Information provided:
--- --- ---
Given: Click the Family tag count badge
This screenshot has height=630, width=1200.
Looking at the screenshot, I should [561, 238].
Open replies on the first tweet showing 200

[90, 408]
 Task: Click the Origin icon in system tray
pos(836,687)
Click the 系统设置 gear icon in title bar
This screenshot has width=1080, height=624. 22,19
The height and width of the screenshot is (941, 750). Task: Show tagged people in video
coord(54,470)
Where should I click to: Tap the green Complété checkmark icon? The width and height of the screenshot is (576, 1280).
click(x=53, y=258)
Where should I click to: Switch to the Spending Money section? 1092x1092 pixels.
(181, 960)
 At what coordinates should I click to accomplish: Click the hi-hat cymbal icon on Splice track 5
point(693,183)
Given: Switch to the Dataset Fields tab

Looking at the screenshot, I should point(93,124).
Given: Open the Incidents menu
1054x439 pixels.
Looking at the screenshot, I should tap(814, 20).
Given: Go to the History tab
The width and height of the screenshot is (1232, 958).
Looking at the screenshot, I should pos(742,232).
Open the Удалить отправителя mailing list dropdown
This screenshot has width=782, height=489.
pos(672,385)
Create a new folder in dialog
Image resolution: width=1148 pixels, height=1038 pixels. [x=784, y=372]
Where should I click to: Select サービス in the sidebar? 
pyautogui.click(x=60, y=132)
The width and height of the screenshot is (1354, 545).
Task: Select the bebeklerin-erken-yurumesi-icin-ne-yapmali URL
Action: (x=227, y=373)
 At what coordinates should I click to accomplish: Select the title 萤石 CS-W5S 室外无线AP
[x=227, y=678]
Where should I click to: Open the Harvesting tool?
--- --- ---
About this exercise: Locate "This screenshot has width=782, height=489." in the material, then quote the line that contains it and all lines after it through the final one.

Response below:
This screenshot has width=782, height=489.
pos(672,385)
Create a new folder in dialog
Image resolution: width=1148 pixels, height=1038 pixels. [x=784, y=372]
Where should I click to: Select サービス in the sidebar? 
pyautogui.click(x=60, y=132)
The width and height of the screenshot is (1354, 545).
Task: Select the bebeklerin-erken-yurumesi-icin-ne-yapmali URL
Action: (x=227, y=373)
 At what coordinates should I click to accomplish: Select the title 萤石 CS-W5S 室外无线AP
[x=227, y=678]
Where should I click to: Open the Harvesting tool?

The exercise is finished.